Bikinis out for the lads – it’s summertime in China!

19 Jul

chinaflagIt’s summertime folks, which can mean only one thing in the People’s Republic of China: the indiscriminate objectification of women. Whoop!

Kicking off this season’s top picks of state-run misogynism is government-run news agency Xinhua with a glorious photo feature from this week entitled Top 10 sexy nudist bathing spots around the world. Quick, someone call the Pulitzer judges…

A snap of “Brighton Nudist Beach” (does this place actually exist??) from what looks like the 80s is among the 10 with the completely superfluous caption: “This beach is officially recognised and belongs to the clothing optional beach”. Err, ok chaps.

Communist Party mouthpiece the Global Times, meanwhile, ran an unfathomably long exposé on China’s beauty pageant industry, revealing how corruption and apathy are tragically threatening its very existence.

Yup, keep at it GT, it’s not like there’s any real news to report. And it’s not as if Chinese media reports anything like real news.
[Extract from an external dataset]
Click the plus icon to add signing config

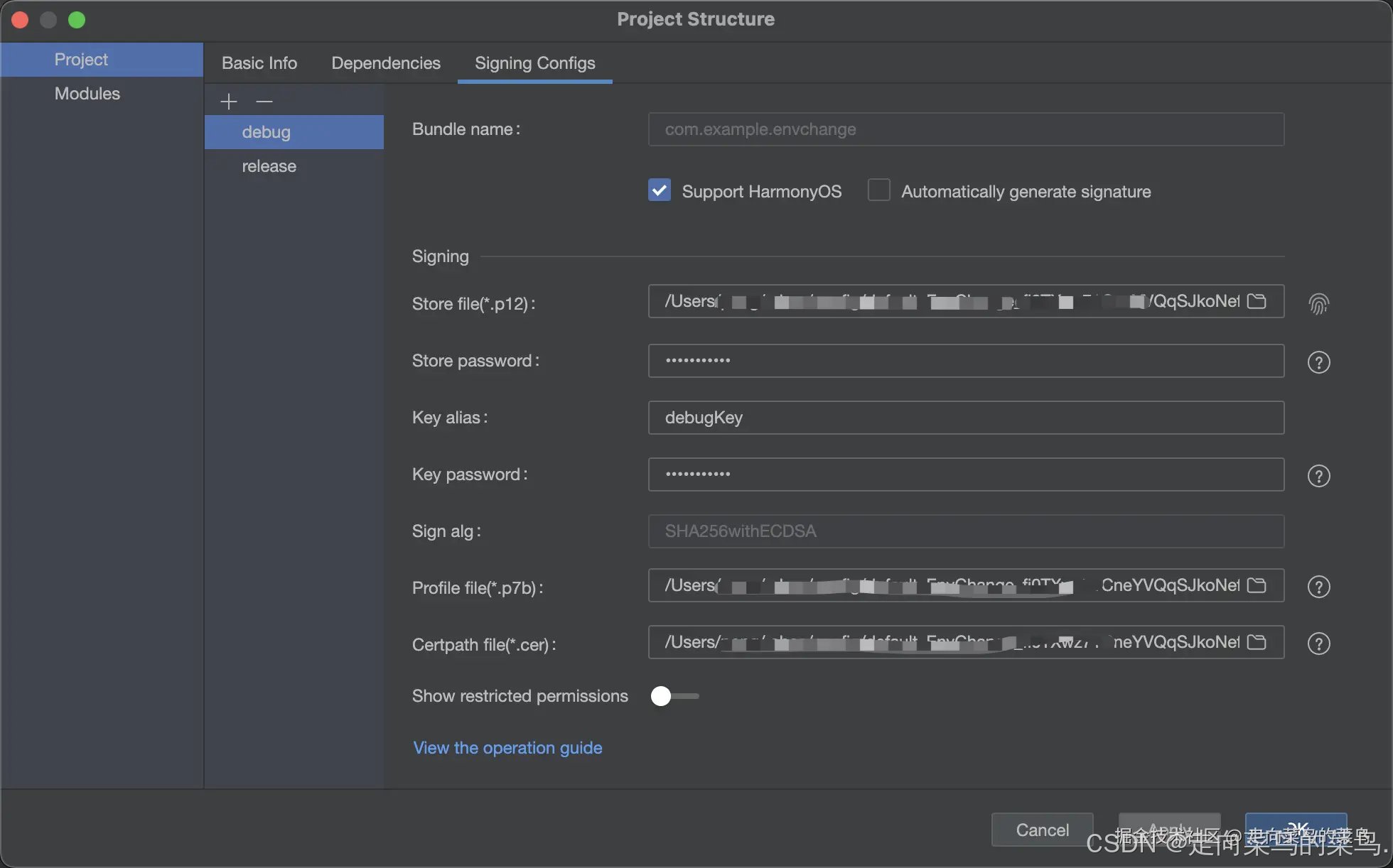click(228, 102)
With this kind of media coverage deemed completely acceptable it’s perhaps not surprising that much of the Middle Kingdom has rather, um, traditional views when it comes to the fairer sex.

All eyes in recent weeks have been on the case of Li Tianyi, the infamous son of a high-ranking PLA general who is accused of gang raping a woman with four other men after a hard night on the booze.
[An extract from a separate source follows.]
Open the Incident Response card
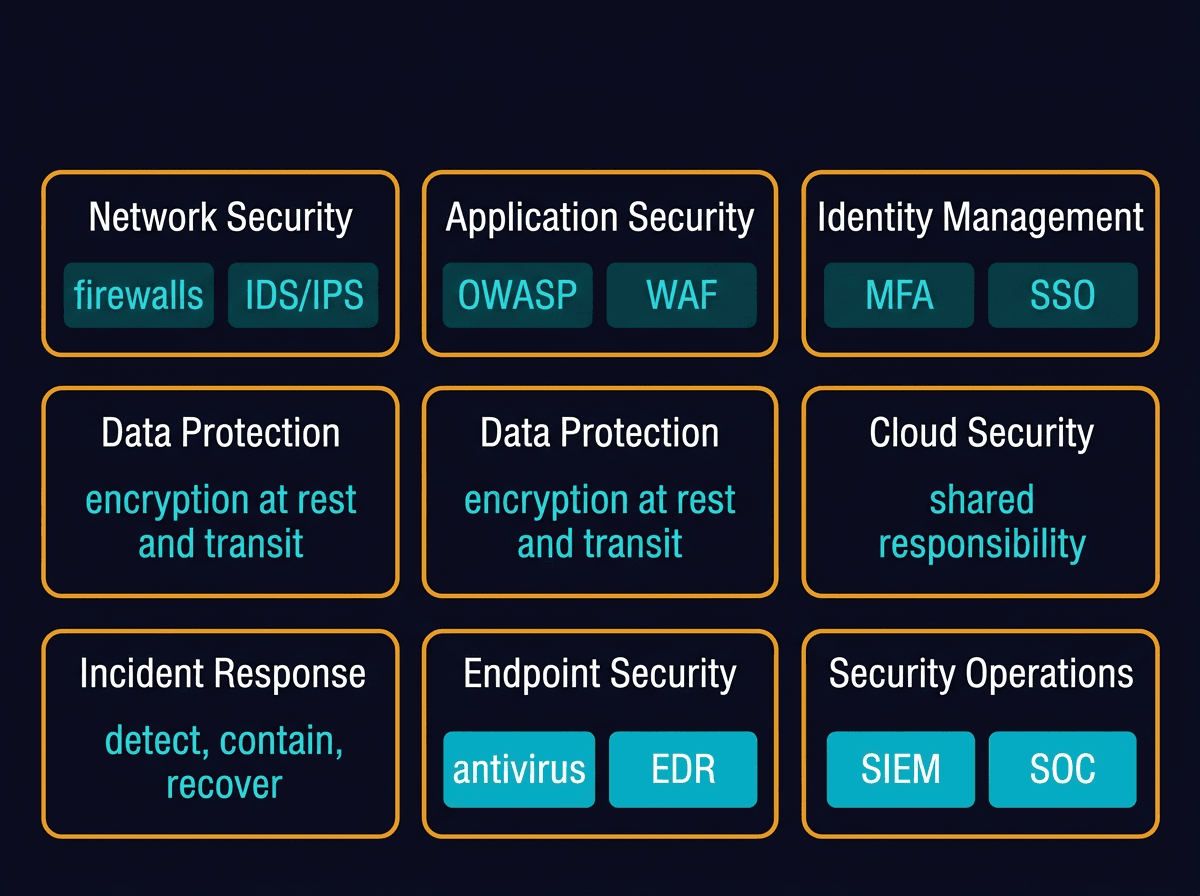This screenshot has width=1200, height=896. [222, 674]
Whether he gets a fair trial remains to be seen, although the case has gone so high profile now that to be acquitted would make the Party look rather silly, especially given president Xi’s campaign to crack down on official corruption.

One unlikely gent who indirectly jumped to Li’s aid was Tsinghua University law professor Yi Yanyou, who opined on Sina Weibo: “Raping a chaste woman is more harmful than raping a bar girl, a dancing girl, a sanpeinu or a prostitute.”

Ah-huh…

In a later interview with the Wall Street Journal, Yi, who hails from one of China’s most prestigious universities, dug himself into an even deeper ditch with this little gem:

“I’m not saying that Li Tianyi didn’t commit rape, nor that prostitutes could be raped. The same curse words have different impacts on different people. Chaste women and prostitutes have different views on chasteness, so [rape has] a different impact on them.”

It’s not just women who are getting a rough time in China at the moment either. So are male prisoners’ bottoms, according to a new poster put up by the authorities in Inner Mongolia.

It depicts a picture of a sunflower next to a chrysanthemum, with the caption: “Manzhouli court warns township residents to abide by laws, or…”

mongolian prison poster

Now, the authorities are claiming the aim of the poster was to show how prison “takes away one’s best years of his life, like a fading flower”, except the flowers don’t look much different from each other.

They do, however, differ in one telling regard, namely the chrysanthemum has a wider central circular area, especially in comparison to the sunflower, leading naughty netizens to speculate the real, more anal-related reason for the before-and-after prison metaphor.

It hasn’t helped that in Chinese web slang “chrysanthemum”  is apparently often used to mean “anus”.